A partir de febrero, la nueva Comisión de Políticas de juego de la Cámara de Diputados comenzará a definir las nuevas políticas en esta materia, bajo la presidencia del demócrata Alberto Sánchez. Esto resulta conflictivo para el Ejecutivo, ya que el diputado busca la prohibición de nuevas salas en Mendoza, algo contrario a los intereses oficiales.
El nuevo organismo está compuesto por los presidentes de los partidos con representación parlamentaria, es decir, que cuenta con una mayoría opositora. Esto hará que el Gobierno deba negociar para lograr imponer sus iniciativas dentro de la Casa de las Leyes.
“Con el Ejecutivo mantenemos posiciones contrapuestas. Desde el bloque consideramos que el Gobierno no cuenta con políticas de juego claras y eficaces, y esto hace que no se midan las consecuencias sociales de seguir abriendo casinos en Mendoza”, señaló Sánchez.
Precisamente esta es una de las principales preocupaciones del demócrata, quien aseguró trabajar para “definir una legislación que regule la actividad de los casinos, tanto privados como estatales”.

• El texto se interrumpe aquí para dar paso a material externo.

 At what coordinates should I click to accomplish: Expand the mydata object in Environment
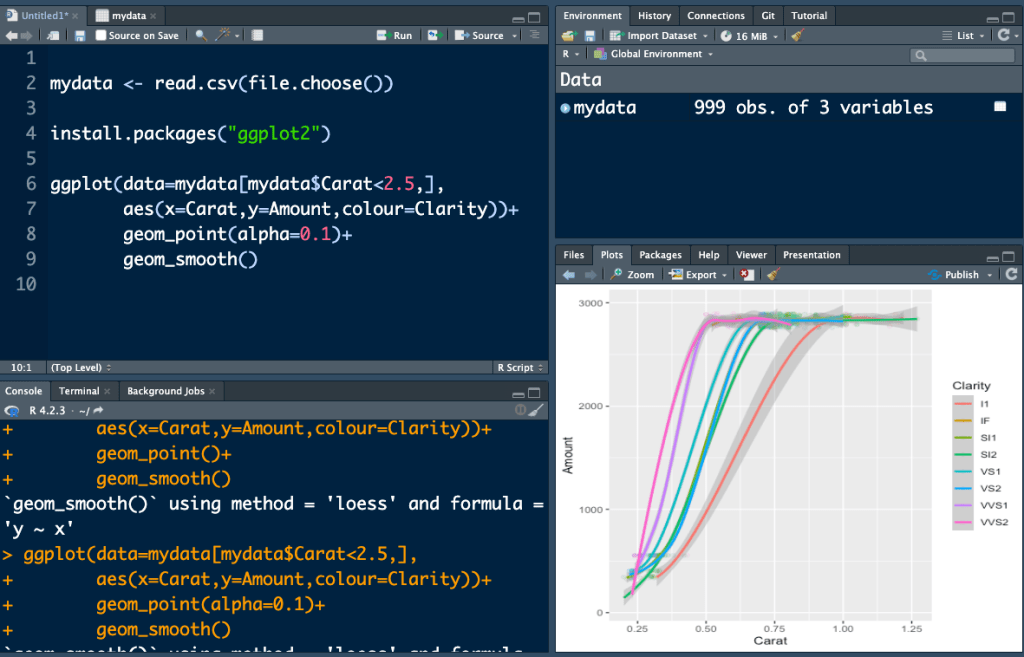point(566,108)
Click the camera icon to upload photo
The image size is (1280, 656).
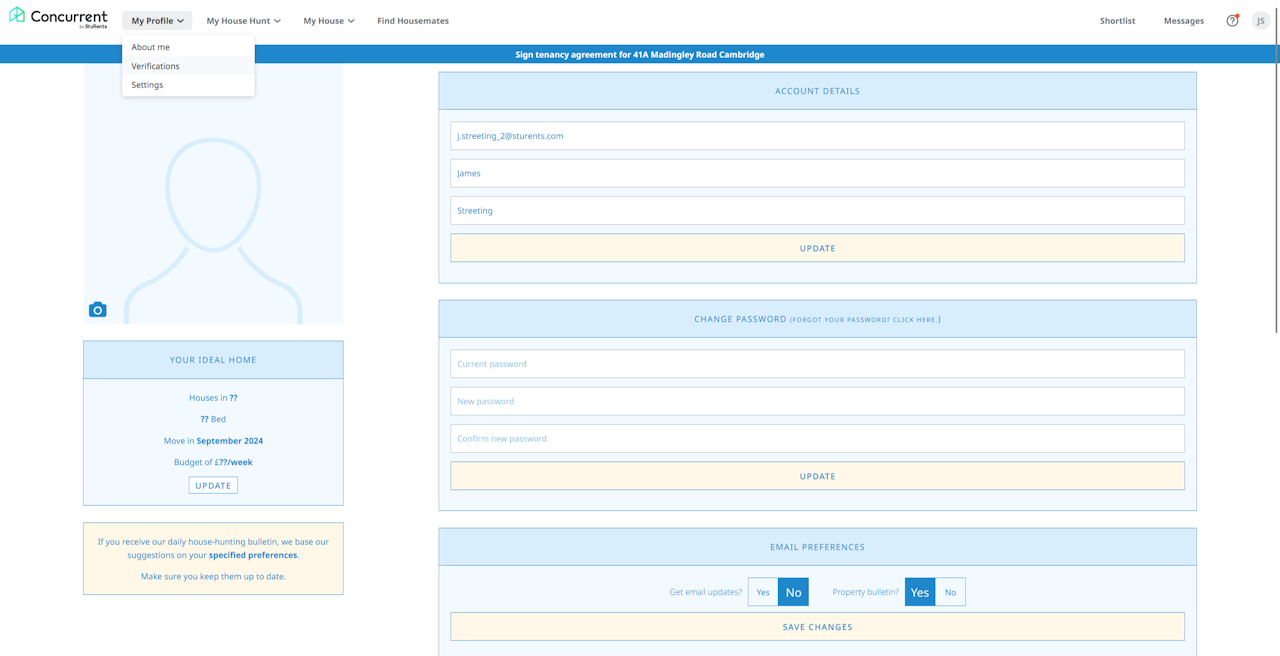(x=97, y=310)
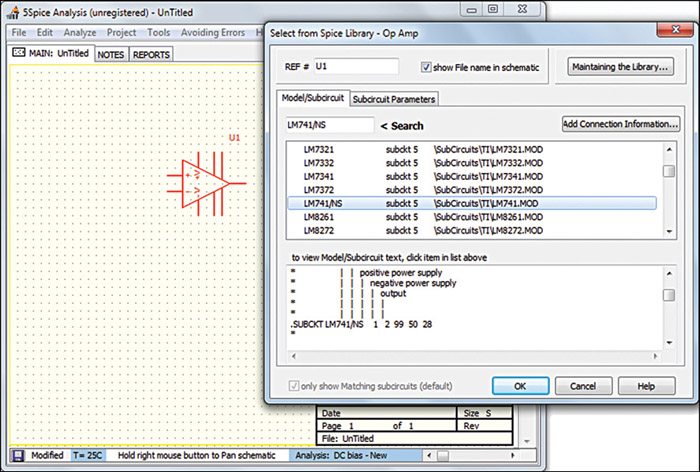The width and height of the screenshot is (700, 472).
Task: Click the Maintaining the Library button
Action: point(621,68)
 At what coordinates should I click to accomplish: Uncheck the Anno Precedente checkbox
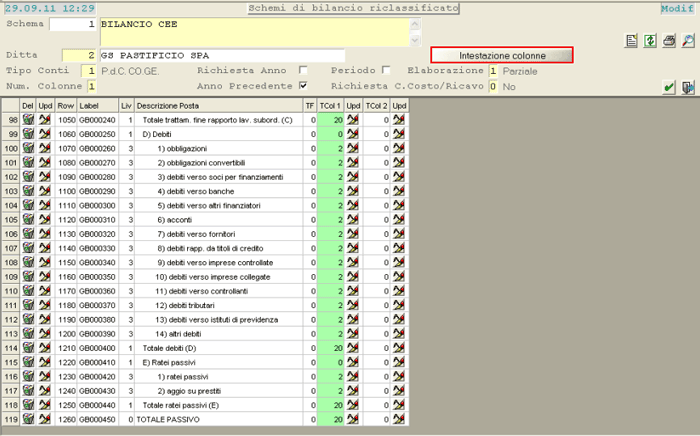pyautogui.click(x=303, y=87)
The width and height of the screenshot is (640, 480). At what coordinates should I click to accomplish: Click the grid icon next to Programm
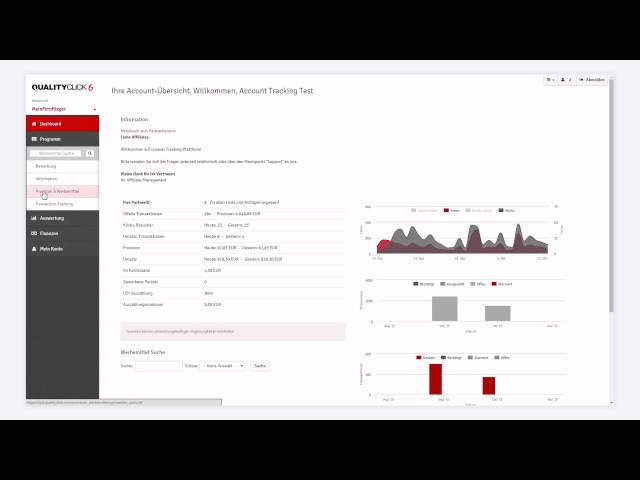coord(34,139)
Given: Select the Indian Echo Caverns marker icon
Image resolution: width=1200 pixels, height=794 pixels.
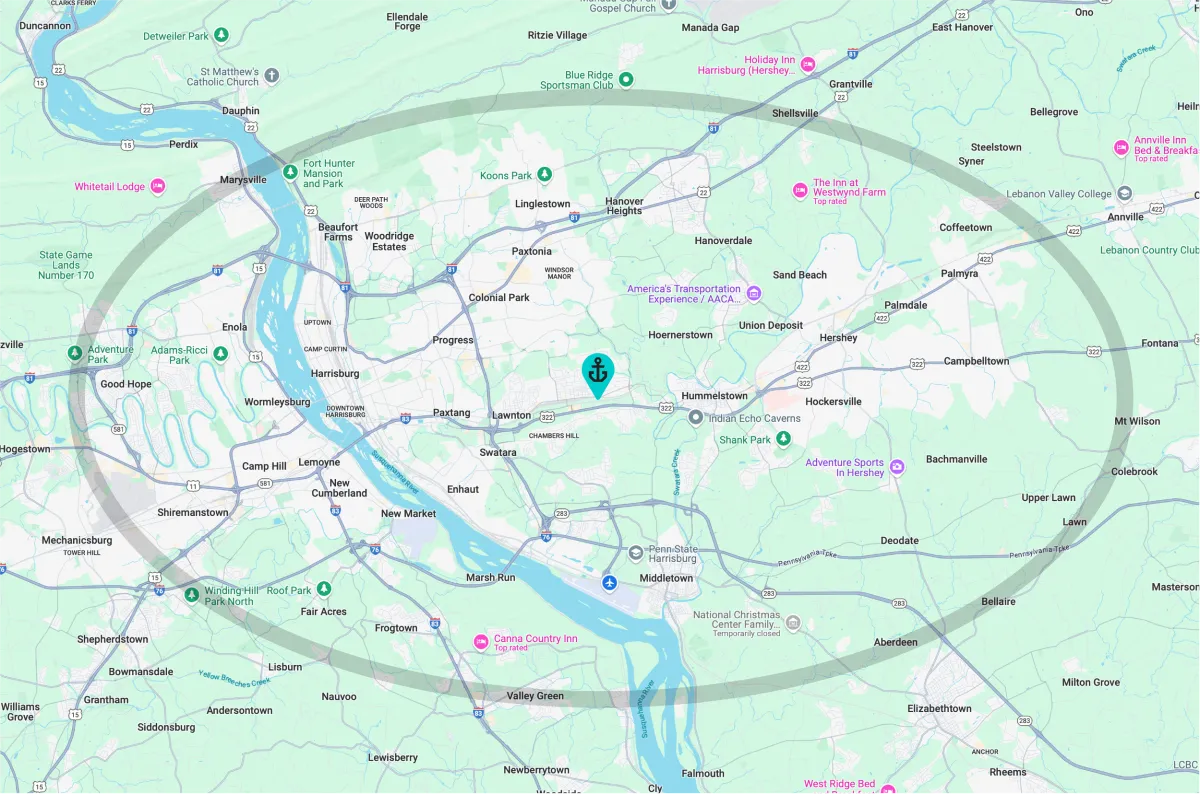Looking at the screenshot, I should [696, 417].
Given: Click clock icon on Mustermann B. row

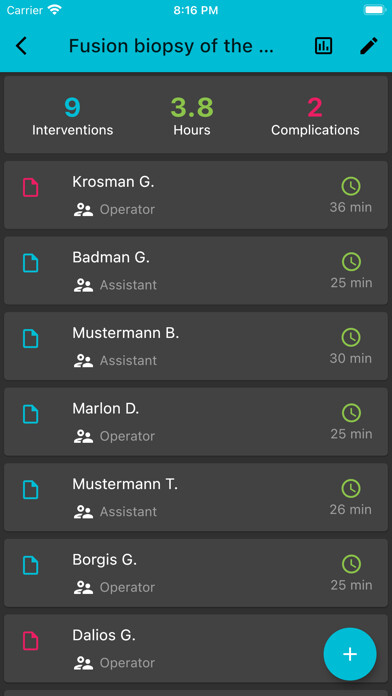Looking at the screenshot, I should (x=351, y=337).
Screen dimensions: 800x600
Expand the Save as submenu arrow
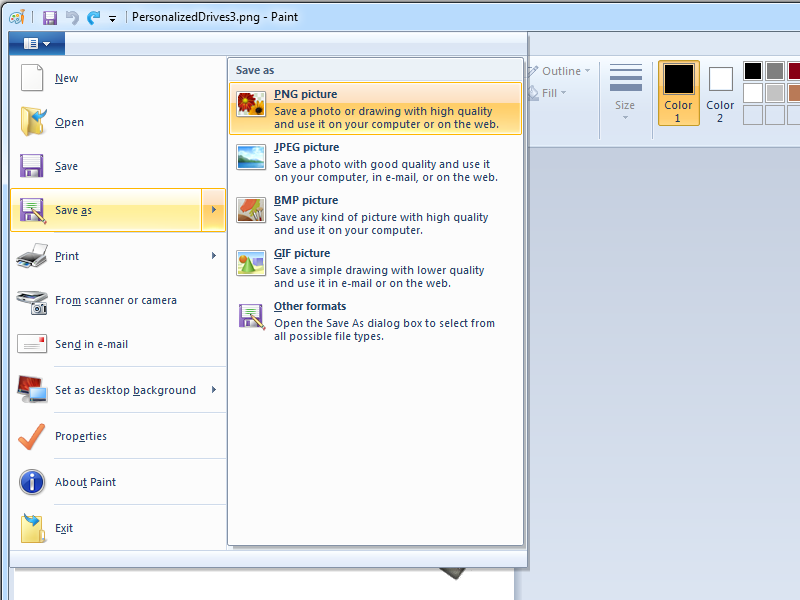coord(214,210)
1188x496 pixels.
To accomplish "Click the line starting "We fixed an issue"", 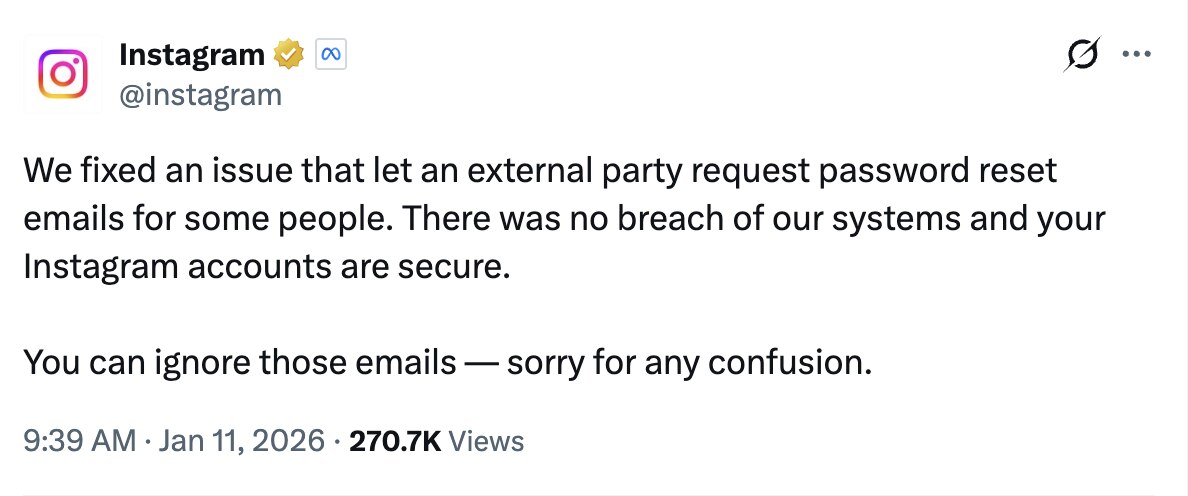I will 540,171.
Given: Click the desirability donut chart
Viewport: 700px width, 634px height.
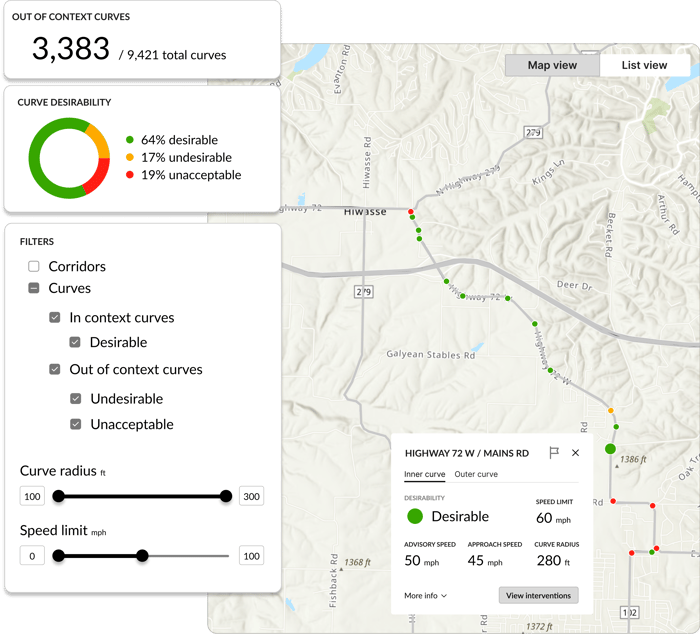Looking at the screenshot, I should coord(68,159).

A principios de febrero se realizará la primera reunión de los diputados y quedará efectivamente constituida la Comisión. Este primer encuentro servirá para definir el temario sobre el que se trabajará durante el año.
Una de las ideas es solicitar al Senado que acompañe el proyecto presentado para prohibir por diez años la aplicación de la Ley 5775.
“Además de la prohibición de nuevas aperturas, trabajaremos en la creación de centros de atención para afectados por la adicción al juego; diseñaremos estrategias eficaces para asistir a los ludópatas, creando conciencia social y política sobre lo perjudicial de estos centros”, finalizó el demócrata.